World's Fastest Wildcat
Unlimited hydroplanes are considered the world's fastest race boats, capable of speeds in excess of 200 miles an hour on the straight-a-ways. That undoubtedly makes Jamie Nilsen the world's fastest CWU alumnus. During the year's Columbia Cup hydroplane race in the Tri-Cities, Nilsen completed his unlimited driver's qualification, a process that requires 15 laps on the course with 10 or more of them at speeds greater than 130 miles an hour. He then drove in a preliminary and the championship heats.
The next week, Nilsen followed that up with three solid preliminary heats driving the Snoqualmie Casino hydroplane at Seattle's Seafair race, where–as the only rookie driver in the field–he qualified for the winner-take-all final heat.
"It's been a lifelong dream of mine to be out there racing where I first started watching the boats run," Nilsen said. "I was one of the kids that would ride my bike with the little wooden hydroplane tied behind it with a string and I had all the pictures of the boats and the drivers up on the wall of my bedroom. To actually be able to live that dream is a pretty cool experience."
A Federal Way native, now living in Fife, Nilsen also spends time with the boats out of the water as a crewmember for Go Fast, Turn Left Racing, based in Covington, for which he also drives.
"It's his competitive spirit," said Greg O'Farrell, talking about why Nilsen was hired to drive. O'Farrell owns the Snoqualmie Casino hydroplane with his son Brian. O'Farrell is also owner of Renton's Lakeridge Paving company.
"It's so important that you have good guys representing you sponsor," he added. "And it's really important to me that they also represent my family well. Jamie is all of those things."
Nilsen came to love hydroplane racing early in life. "There are pictures of my grandfather and my dad taking me to the Seafair races when I was in a stroller," he noted. "It was an annual thing that we'd do together as a family. When I got old enough, and my dad had the time and a little bit of the finances, we decided to take the plunge, buy a boat, and go racing together."
Nilsen, now 28, proved to be a natural. He won three outboard national championships, including one earlier this year, set eight competition world records, and was inducted into the American Power Boat Association Hall of Champions in 2000 and 2002.
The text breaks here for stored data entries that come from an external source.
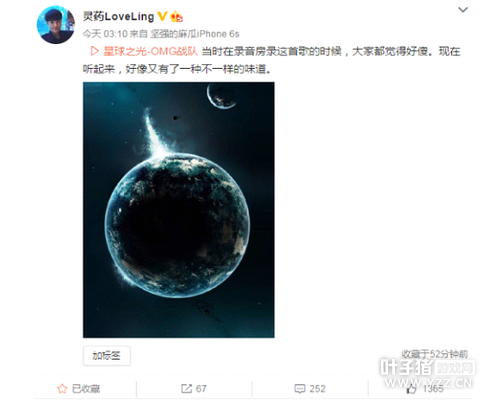
Task: Click the membership crown badge icon
Action: tap(176, 16)
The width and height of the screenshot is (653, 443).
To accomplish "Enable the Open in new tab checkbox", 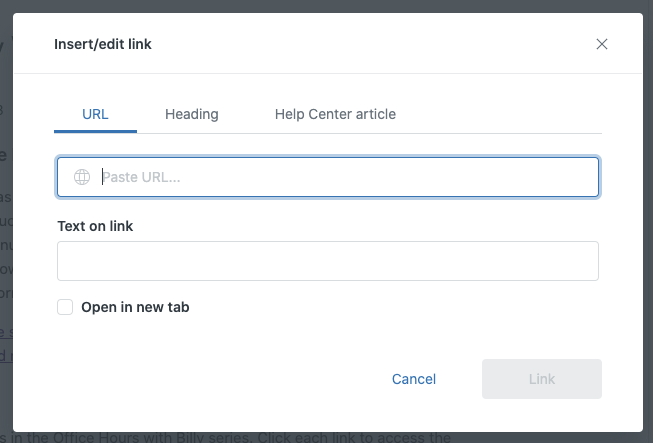I will coord(65,307).

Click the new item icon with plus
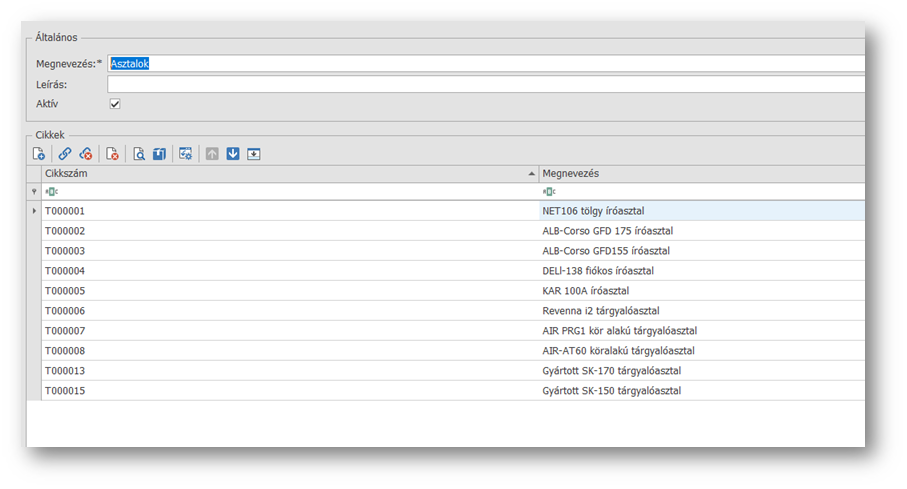click(38, 154)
"I started racing when I was 12 years old," Nilsen said, "in the J-stock [small outboard] hydros, racing on little lakes and rivers around here. I worked my way up from there over the years."
Those years included five at CWU [Central Washington Univerty] for Nilsen, who graduated in 2008 with a bachelor's degree in business administration. He was also a baseball standout for the Wildcats. During his senior season, he batted .468 with 10 home runs and 59 runs batted in, and set five single-season Great Northwest Athletic Conference (GNAC) records. He was named a first team NCAA Division II All-American by the National Collegiate Baseball Writers' Association.
"I would say that he's the best baseball player that ever played here," said CWU head baseball coach Desi Story. "A big thing about Jamie when he was playing—and maybe this had something to do with his racing—was that nothing ever bothered him, he never got rattled."
Nilsen pointed out, "Growing up I played all the different sports, baseball being one of them, but boat racing was always my main focus. I'd want to go racing as much as I could and then in my free time away from racing I'd go play baseball."
A two-time GNAC Player of the Year, Nilsen signed with the Kansas City Royals and played with the club's rookie team in Arizona in 2008. He hit .273 with four doubles, a triple, three home runs, and five stolen bases in 31 games. But, instead of continuing to try to make it to Major League Baseball, Nilsen decided to try for the major league of boat racing.
"Looking back I, possibly, could have pursued it [baseball] longer," he recalled. "But, I was at a point in my life where I already had my degree from Central and I was ready to move on and start a life. But boat racing was still there and I still had something that could fulfill my competitive side. It helped me with the transition out of the baseball life."
While there are 750 players in Major League Baseball, Nilsen is one of just 14 people in the world currently qualified to drive an unlimited hydroplane, according to Mike Noonan, the chief referee for H1 Unlimited, the sport's sanctioning organization.
Nilsen did make a brief baseball comeback when he had the opportunity to throw out the ceremonial first pitch before the Seattle Mariners game at Safeco Field on July 23.
While racing is his avocation, his vocation—putting his CWU degree to use—sees Nilsen working a day job as a financial analyst at the Puget Sound Naval Shipyard in Bremerton. Nights and weekend are reserved for hydros.
"I've got to save up all of my vacation time to be able to support all of my racing over the summer. There's more [money] going out than there is coming in," he said, with a laugh. "But everybody has to have a hobby in life and boat racing just happens to be mine."